■ Task to carry out:
In the records below, which lines include "agent"? Copy them.

┌──

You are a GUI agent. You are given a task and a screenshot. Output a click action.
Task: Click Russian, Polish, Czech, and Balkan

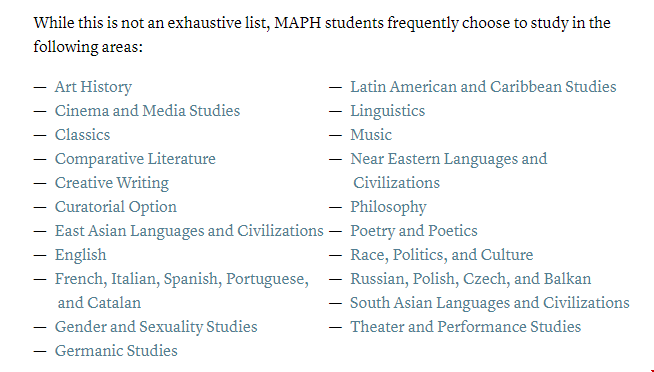(x=470, y=279)
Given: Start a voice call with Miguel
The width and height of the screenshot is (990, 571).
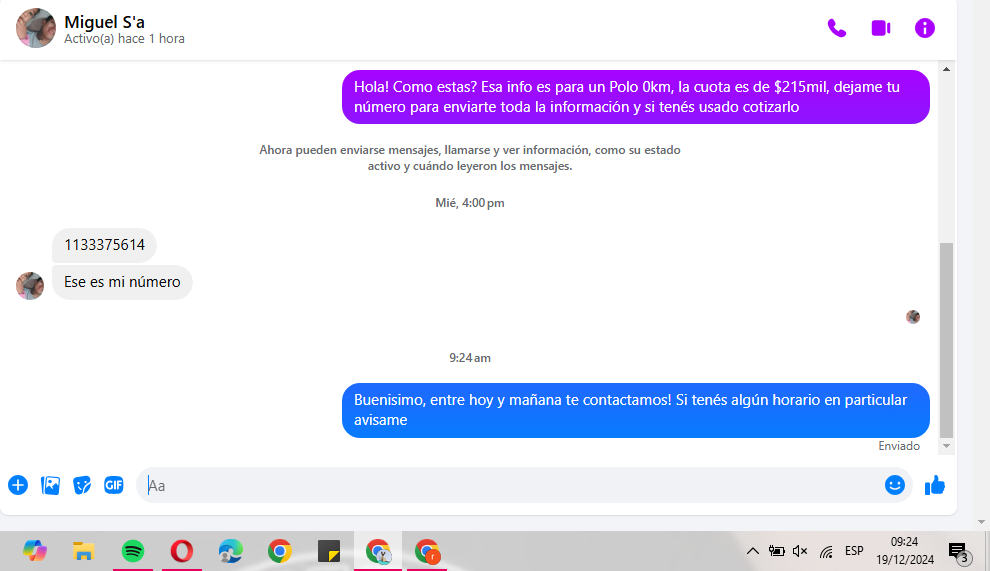Looking at the screenshot, I should click(836, 28).
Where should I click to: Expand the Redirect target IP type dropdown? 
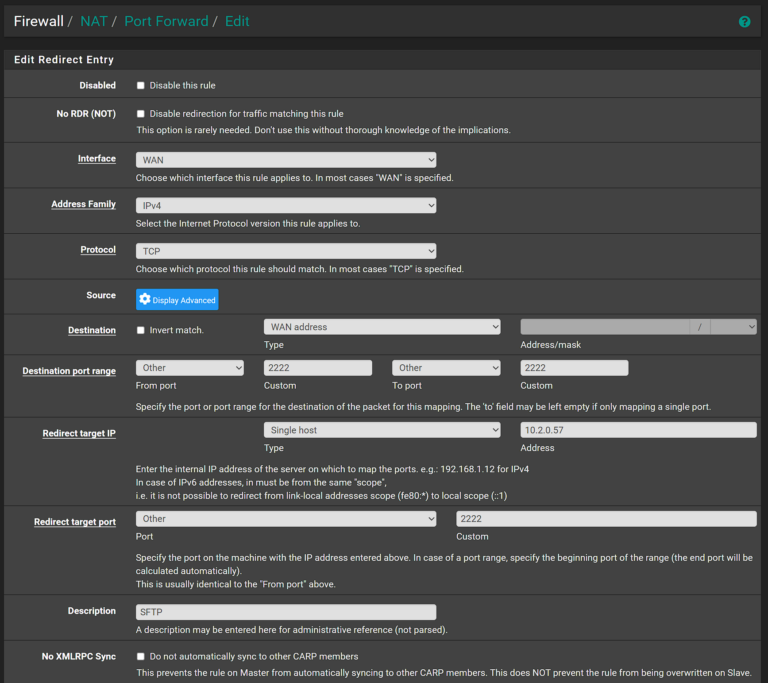coord(382,430)
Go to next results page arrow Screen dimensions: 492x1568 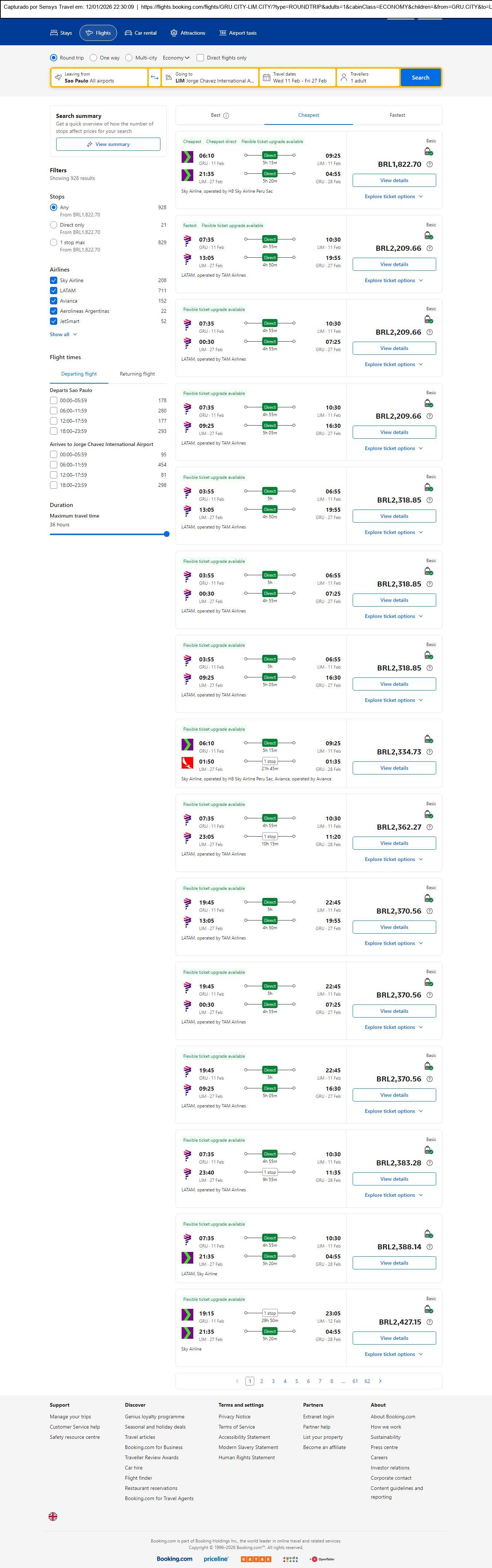[380, 1381]
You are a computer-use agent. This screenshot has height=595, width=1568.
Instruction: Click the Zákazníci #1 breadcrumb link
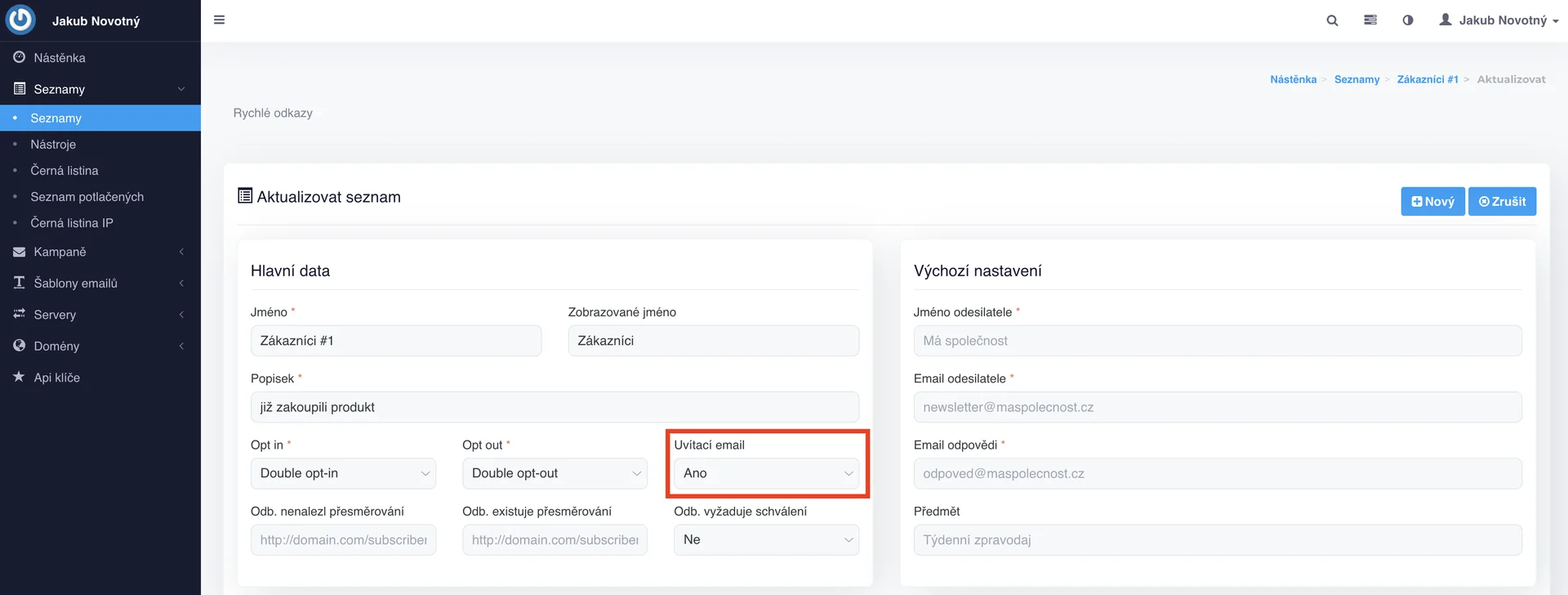pyautogui.click(x=1427, y=79)
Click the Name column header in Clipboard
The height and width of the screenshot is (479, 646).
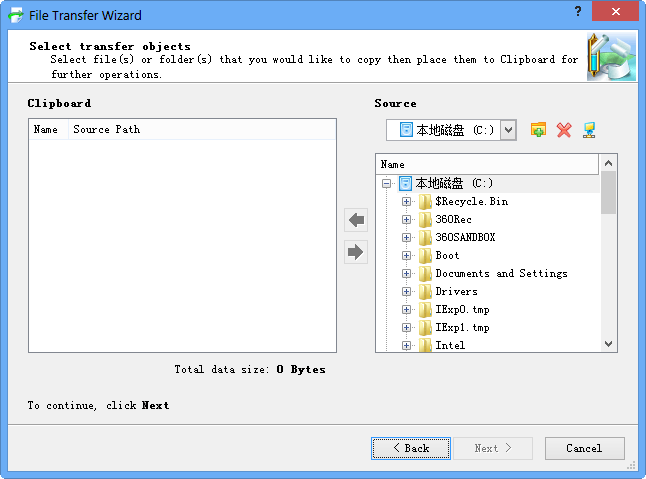pyautogui.click(x=46, y=129)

└──

■ Output of the task:
You are a GUI agent. You are given a task and a screenshot. Output a click action.
You are a computer-use agent. This screenshot has height=595, width=1568.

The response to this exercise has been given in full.